To fit the narrow and long windows, we propose exponential splitting to yield fine-grained position encoding and dynamic feature selection.
- Score: 48.44153945515335
- License: http://creativecommons.org/licenses/by-nc-sa/4.0/
- Abstract: LiDAR-based 3D point cloud recognition has benefited various applications.
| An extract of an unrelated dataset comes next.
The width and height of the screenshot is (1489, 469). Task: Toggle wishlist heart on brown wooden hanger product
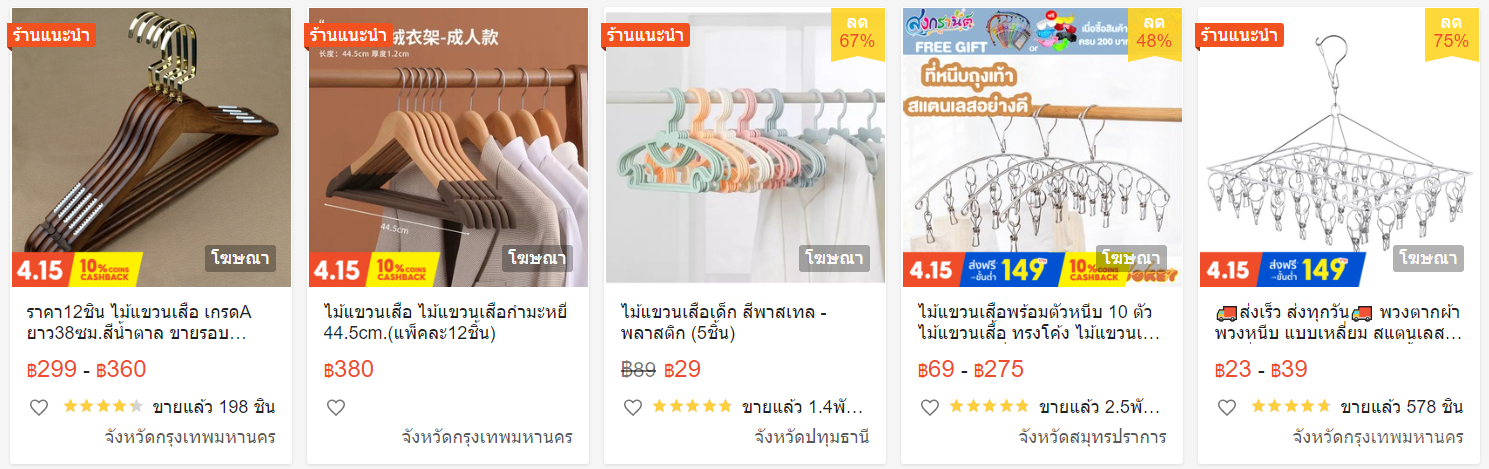tap(38, 407)
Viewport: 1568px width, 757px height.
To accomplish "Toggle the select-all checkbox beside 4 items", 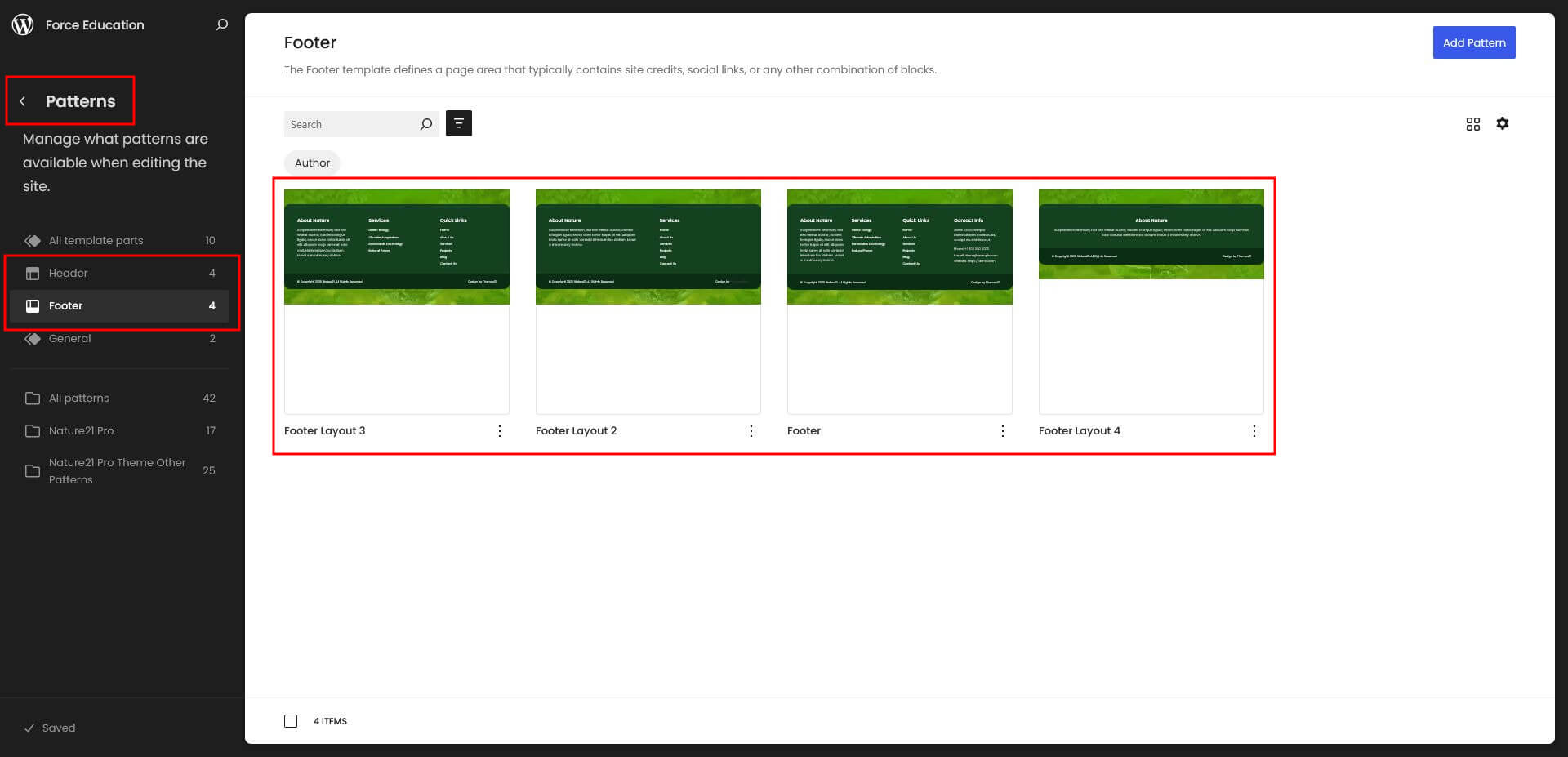I will tap(291, 721).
Without specially considering the LiDAR point distribution, most current
methods suffer from information disconnection and limited receptive field,
especially for the sparse distant points. In this work, we study the
varying-sparsity distribution of LiDAR points and present SphereFormer to
directly aggregate information from dense close points to the sparse distant
ones. We design radial window self-attention that partitions the space into
multiple non-overlapping narrow and long windows. It overcomes the
disconnection issue and enlarges the receptive field smoothly and dramatically,
which significantly boosts the performance of sparse distant points. Moreover,
to fit the narrow and long windows, we propose exponential splitting to yield
fine-grained position encoding and dynamic feature selection to increase model
representation ability. Notably, our method ranks 1st on both nuScenes and
SemanticKITTI semantic segmentation benchmarks with 81.9% and 74.8% mIoU,
respectively. Also, we achieve the 3rd place on nuScenes object detection
benchmark with 72.8% NDS and 68.5% mAP. Code is available at
https://github.com/dvlab-research/SphereFormer.git.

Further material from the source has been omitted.